• [WHAT THE TASK ASKS] All records need to be reproduced exactly. Keep every word as it is.

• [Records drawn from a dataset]
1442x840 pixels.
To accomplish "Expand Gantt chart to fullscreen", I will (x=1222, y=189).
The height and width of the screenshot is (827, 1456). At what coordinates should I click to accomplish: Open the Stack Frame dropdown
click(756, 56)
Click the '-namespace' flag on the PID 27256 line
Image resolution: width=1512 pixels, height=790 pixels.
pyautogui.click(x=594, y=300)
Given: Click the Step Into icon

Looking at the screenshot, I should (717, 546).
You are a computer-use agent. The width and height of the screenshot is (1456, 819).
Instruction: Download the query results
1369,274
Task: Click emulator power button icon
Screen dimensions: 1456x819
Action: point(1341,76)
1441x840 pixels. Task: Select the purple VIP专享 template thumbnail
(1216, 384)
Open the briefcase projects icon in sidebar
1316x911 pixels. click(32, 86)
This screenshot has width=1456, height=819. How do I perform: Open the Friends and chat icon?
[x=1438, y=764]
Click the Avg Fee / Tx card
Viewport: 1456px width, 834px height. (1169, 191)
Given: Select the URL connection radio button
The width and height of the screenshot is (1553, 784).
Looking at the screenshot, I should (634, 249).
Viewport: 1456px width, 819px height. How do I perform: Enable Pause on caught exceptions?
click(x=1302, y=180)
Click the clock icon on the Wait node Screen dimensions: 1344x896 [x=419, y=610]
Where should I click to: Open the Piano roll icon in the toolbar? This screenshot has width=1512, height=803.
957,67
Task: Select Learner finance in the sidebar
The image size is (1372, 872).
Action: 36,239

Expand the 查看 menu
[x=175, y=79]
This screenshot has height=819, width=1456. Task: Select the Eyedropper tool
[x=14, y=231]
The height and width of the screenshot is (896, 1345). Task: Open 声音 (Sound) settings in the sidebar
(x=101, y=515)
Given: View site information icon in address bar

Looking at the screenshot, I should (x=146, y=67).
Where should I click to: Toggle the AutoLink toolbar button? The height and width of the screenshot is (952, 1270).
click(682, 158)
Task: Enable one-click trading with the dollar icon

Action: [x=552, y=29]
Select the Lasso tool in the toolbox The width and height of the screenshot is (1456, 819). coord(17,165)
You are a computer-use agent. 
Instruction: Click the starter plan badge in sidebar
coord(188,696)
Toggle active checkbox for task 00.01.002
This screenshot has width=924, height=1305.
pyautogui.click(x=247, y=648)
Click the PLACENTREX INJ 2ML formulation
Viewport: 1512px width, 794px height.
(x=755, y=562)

• [ANSWER BELOW]
1442x840 pixels.
To accomplish "Expand Gantt chart to fullscreen", I will (x=1222, y=189).
The height and width of the screenshot is (827, 1456). At what coordinates should I click to accomplish: Open the Stack Frame dropdown
click(756, 56)
Click the '-namespace' flag on the PID 27256 line
Image resolution: width=1512 pixels, height=790 pixels.
pyautogui.click(x=594, y=300)
Given: Click the Step Into icon

Looking at the screenshot, I should (717, 546).
You are a computer-use agent. The width and height of the screenshot is (1456, 819).
Instruction: Download the query results
1369,274
Task: Click emulator power button icon
Screen dimensions: 1456x819
Action: point(1341,76)
1441x840 pixels. Task: Select the purple VIP专享 template thumbnail
(1216, 384)
Open the briefcase projects icon in sidebar
1316x911 pixels. click(32, 86)
This screenshot has width=1456, height=819. How do I perform: Open the Friends and chat icon?
[x=1438, y=764]
Click the Avg Fee / Tx card
Viewport: 1456px width, 834px height. (1169, 191)
Given: Select the URL connection radio button
The width and height of the screenshot is (1553, 784).
Looking at the screenshot, I should (634, 249).
Viewport: 1456px width, 819px height. How do I perform: Enable Pause on caught exceptions?
click(x=1302, y=180)
Click the clock icon on the Wait node Screen dimensions: 1344x896 [x=419, y=610]
Where should I click to: Open the Piano roll icon in the toolbar? This screenshot has width=1512, height=803.
957,67
Task: Select Learner finance in the sidebar
The image size is (1372, 872).
Action: 36,239

Expand the 查看 menu
[x=175, y=79]
This screenshot has height=819, width=1456. Task: Select the Eyedropper tool
[x=14, y=231]
The height and width of the screenshot is (896, 1345). Task: Open 声音 (Sound) settings in the sidebar
(x=101, y=515)
Given: View site information icon in address bar

Looking at the screenshot, I should (x=146, y=67).
Where should I click to: Toggle the AutoLink toolbar button? The height and width of the screenshot is (952, 1270).
click(682, 158)
Task: Enable one-click trading with the dollar icon

Action: [x=552, y=29]
Select the Lasso tool in the toolbox The width and height of the screenshot is (1456, 819). coord(17,165)
You are a computer-use agent. 
Instruction: Click the starter plan badge in sidebar
coord(188,696)
Toggle active checkbox for task 00.01.002
This screenshot has width=924, height=1305.
pyautogui.click(x=247, y=648)
Click the PLACENTREX INJ 2ML formulation
Viewport: 1512px width, 794px height.
(x=755, y=562)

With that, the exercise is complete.